As high school football players in Steubenville, Ohio, are tried for raping a 16-year-old girl who was so drunk they had to carry her from party to party as they continued raping her over a period of hours, their defense is that she consented. So drunk that at one point she was carried by her arms and legs, nonetheless, the defense
asserts that she consented, because "She didn't affirmatively say no" even though she was at some moments during the evening sober enough to be able to speak.
The girl's text messages as she learned what had happened (something she had to learn later because she was too impaired to remember what had been done to her) are a powerful rebuttal to that ridiculous claim:
“I wasn’t being a slut. They were taking advantage of me,” stated one text message sent from the girl’s phone, according to Ms. Gibb’s testimony.
To a friend of Mr. Mays, the girl wrote in another text message: “Who was there who did that to me?” She added, “You couldn’t have told them to stop or anything?”
“I hate my life,” the girl also texted, stating at another point: “Oh my God, please tell me this isn’t” true.
Texts from one of the defendants actually provide another strong rebuttal to the defense attorney's claim, as we'll see below the fold. Because there's no way we're having a real conversation about consent when it comes to someone described as these texts describe the girl.
Mr. Mays also texted that the girl “was like a dead body” and that he did not try to have oral sex with her because “she would have thrown up,” while denying that he drugged the girl and texting that he tried to take her beer away.
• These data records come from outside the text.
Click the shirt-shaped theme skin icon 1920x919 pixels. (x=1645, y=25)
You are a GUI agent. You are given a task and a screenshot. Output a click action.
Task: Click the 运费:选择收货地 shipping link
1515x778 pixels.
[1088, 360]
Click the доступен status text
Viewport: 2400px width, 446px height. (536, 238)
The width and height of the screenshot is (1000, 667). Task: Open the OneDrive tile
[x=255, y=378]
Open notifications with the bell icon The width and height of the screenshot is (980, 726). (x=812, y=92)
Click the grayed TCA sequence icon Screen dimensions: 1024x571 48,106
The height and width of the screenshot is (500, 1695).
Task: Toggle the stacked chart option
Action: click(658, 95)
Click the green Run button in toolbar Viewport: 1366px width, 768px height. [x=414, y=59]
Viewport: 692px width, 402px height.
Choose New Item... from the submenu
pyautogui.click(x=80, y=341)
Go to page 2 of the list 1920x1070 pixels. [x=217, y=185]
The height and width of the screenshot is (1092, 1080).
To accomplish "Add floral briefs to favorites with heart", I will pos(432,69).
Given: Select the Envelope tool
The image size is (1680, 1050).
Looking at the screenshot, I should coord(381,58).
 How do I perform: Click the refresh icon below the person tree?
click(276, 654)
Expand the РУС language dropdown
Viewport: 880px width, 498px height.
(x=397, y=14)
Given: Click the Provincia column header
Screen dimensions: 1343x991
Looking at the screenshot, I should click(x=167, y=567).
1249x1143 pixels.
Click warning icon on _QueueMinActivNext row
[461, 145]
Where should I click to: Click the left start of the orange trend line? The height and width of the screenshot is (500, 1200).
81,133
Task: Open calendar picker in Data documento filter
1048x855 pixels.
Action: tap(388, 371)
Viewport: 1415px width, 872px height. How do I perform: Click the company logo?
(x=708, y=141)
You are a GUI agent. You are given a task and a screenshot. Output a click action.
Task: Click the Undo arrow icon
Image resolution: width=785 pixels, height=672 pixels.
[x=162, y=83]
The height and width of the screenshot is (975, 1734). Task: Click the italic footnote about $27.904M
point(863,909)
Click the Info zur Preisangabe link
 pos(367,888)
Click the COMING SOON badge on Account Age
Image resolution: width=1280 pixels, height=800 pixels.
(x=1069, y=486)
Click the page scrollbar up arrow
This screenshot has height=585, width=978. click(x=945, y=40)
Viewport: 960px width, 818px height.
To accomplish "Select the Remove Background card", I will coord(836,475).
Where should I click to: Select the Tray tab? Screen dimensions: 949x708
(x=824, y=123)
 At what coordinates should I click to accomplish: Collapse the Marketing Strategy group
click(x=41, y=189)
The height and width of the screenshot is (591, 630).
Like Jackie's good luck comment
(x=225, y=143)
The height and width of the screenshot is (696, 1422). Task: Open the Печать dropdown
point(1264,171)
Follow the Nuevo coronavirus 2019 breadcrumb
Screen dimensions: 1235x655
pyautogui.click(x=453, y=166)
She "was like a dead body," but hey, she didn't affirmatively say no, so that's consent, right? That's a rhetorical question, but since we have very good evidence that there are people out there who'd say yes, it is, let me follow it up with the correct answer: NO. No, if you are like a dead body except that you're alive enough that oral sex would cause you to vomit, you are not capable of meaningful consent.
The same defendant's texts also provide a textbook example of how untouchable and entitled high school athletes are made to feel; he wrote that "I got Reno to take care of it," referring to the high school's football coach, and that "he was joking about it so I’m not that worried." If you feel like your coach is the ultimate authority in whether you are getting in trouble for carrying a drunk girl around all night raping her, something is very wrong. And if your coach is joking about it, well, there's a guy who should be fired even before he started threatening reporters for asking about the case.
Everyone is entitled to a good defense. But given the defendant's own texts and the horrific wealth of photographic and video evidence, the idea that consent—the argument that the girl agreed to this very public treatment—was a reasonable defense, is itself solid evidence that rape culture is a real thing and victim-blaming is alive and well.
(Via New York Magazine, which for some reason is covering this story from the style section.)